Pathogenic Properties of Bacilli not Belonging to the B. cereus Group

Bacilli other than members of the B. cereus group are only rarely associated with food spoilage, such as ropy bread and incidents of foodborne gastroenteritis. Toxin-producing strains of B. licheniformis, a normally harmless contaminant in dairy products, have been related to a few food poisoning incidents. These strains have been isolated from raw milk and industrially produced baby food [34]. The toxigenic B. licheniformis strains are biochemically indistinguishable from type strain DSM13 , but produce a toxin that is similar in many physicochemical properties to cereulide, the emetic toxin of B. cereus. Cereulide is a dodecadepsipeptide structurally resembling valinomycin. This peptide toxin is nonribosomally synthesized, and B. licheniformis as well as many other Bacillus spp. are known to produce several peptides such as the antibiotics bacitracin and amoebicin.

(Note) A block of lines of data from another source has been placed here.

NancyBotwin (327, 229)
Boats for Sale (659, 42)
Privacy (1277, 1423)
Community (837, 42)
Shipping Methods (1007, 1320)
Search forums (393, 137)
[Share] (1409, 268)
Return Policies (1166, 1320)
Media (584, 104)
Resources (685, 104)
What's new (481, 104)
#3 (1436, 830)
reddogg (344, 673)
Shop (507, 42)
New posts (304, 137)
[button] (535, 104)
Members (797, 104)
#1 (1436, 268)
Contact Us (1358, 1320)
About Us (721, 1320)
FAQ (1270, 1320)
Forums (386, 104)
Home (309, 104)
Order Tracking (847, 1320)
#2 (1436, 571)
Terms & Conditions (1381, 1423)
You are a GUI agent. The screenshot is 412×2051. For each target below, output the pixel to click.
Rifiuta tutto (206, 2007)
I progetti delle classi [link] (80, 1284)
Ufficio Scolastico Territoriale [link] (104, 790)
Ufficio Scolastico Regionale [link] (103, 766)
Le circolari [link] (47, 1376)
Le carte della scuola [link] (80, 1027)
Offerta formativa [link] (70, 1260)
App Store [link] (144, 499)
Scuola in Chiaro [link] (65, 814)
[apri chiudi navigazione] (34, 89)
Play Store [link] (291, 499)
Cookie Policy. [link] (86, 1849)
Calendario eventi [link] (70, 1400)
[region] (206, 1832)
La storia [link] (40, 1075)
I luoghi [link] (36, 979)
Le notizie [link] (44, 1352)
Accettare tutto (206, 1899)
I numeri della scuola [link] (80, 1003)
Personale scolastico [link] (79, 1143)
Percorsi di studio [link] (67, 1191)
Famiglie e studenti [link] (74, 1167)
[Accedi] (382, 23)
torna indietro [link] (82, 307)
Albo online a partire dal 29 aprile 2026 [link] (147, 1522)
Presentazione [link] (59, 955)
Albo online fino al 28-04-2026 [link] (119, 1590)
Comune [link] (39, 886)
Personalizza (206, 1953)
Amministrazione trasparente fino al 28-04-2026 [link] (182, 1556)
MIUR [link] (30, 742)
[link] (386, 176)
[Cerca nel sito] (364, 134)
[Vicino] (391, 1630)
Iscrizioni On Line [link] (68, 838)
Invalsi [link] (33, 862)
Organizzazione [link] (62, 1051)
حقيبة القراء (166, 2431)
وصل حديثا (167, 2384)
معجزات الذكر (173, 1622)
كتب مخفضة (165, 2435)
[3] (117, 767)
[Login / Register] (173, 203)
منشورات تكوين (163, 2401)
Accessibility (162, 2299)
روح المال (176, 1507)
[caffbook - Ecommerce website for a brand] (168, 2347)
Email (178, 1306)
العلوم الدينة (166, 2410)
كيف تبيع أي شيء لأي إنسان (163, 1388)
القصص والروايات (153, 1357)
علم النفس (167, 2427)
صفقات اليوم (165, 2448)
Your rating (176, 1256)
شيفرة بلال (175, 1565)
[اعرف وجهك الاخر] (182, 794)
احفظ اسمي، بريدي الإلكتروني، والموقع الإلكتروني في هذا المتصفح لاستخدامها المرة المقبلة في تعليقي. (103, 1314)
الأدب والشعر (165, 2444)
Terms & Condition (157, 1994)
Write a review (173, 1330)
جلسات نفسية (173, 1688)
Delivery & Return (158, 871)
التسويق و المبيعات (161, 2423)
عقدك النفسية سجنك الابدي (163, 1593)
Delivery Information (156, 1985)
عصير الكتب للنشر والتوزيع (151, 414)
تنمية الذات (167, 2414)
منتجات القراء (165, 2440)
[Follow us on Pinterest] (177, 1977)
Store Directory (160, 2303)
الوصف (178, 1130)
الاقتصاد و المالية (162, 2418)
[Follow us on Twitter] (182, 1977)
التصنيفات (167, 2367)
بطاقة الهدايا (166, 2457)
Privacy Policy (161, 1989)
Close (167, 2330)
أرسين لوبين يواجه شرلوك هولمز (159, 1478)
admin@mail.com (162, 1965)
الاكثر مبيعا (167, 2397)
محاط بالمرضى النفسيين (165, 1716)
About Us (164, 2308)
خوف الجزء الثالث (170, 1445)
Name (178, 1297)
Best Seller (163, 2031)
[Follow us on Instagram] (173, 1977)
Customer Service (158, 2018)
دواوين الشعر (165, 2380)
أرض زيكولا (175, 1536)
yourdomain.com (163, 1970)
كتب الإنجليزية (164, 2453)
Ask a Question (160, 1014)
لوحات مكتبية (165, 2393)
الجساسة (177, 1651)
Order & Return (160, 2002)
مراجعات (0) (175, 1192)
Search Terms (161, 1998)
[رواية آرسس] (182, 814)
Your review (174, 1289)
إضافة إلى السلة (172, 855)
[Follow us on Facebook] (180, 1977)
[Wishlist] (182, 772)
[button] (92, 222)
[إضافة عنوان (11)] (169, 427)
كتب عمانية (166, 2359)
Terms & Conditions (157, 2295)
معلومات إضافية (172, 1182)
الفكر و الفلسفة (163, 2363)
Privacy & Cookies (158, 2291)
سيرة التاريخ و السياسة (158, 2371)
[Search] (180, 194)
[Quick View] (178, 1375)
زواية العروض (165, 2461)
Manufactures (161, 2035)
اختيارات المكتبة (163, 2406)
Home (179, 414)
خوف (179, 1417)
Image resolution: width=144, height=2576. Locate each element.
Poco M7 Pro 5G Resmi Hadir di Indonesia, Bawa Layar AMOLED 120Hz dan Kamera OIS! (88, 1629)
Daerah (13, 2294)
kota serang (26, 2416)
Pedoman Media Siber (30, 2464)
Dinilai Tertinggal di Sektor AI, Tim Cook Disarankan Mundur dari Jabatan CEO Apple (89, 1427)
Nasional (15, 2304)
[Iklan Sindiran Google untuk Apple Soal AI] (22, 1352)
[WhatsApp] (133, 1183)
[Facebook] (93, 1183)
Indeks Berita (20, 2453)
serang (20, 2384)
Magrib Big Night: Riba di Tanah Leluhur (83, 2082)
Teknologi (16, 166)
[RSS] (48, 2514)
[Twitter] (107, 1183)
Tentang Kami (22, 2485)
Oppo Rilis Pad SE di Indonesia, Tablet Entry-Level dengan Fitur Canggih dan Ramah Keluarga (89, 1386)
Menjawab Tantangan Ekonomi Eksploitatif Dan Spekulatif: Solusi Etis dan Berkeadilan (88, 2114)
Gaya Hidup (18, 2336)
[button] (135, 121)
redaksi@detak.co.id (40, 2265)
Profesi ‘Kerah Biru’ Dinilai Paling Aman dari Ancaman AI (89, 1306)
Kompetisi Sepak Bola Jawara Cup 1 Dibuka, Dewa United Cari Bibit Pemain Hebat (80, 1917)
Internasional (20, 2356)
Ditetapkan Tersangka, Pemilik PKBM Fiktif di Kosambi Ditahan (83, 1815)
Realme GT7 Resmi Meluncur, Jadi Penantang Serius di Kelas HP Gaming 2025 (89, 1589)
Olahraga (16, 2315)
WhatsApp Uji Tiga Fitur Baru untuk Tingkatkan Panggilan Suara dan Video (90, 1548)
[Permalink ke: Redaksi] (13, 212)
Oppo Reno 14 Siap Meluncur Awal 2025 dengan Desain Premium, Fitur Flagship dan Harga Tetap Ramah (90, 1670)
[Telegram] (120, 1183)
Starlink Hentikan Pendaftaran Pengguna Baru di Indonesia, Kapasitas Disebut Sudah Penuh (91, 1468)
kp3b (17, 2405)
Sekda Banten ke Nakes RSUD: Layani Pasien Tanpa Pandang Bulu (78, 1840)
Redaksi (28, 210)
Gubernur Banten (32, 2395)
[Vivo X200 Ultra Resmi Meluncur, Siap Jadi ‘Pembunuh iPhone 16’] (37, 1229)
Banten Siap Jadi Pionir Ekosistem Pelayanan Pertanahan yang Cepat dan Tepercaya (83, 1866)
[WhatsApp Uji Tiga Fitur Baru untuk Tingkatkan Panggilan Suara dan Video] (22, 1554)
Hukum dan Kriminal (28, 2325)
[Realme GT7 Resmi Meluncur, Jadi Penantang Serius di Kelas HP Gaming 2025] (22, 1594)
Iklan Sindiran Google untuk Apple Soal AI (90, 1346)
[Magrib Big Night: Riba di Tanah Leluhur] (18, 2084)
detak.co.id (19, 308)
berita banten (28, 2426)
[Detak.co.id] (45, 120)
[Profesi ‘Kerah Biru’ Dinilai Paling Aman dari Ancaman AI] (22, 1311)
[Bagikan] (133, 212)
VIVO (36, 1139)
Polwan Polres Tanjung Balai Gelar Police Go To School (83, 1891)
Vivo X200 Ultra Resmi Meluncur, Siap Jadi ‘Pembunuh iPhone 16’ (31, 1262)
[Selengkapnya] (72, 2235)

B. lichenifo-mis is used to produce industrial enzymes on a large scale, and has the recognized-as-safe status with the United States Food and Drug Administration. The recently finished genome project for B.lichenifomis DSM13 confirmed the absence of described virulence factors [35, 36] in addition to the known ability to form a poly-y-D-glutamate capsule that has been described as an important virulence factor in B. anthracis [37]. Most notably, the cereulide biosynthetic genes are absent in this strain.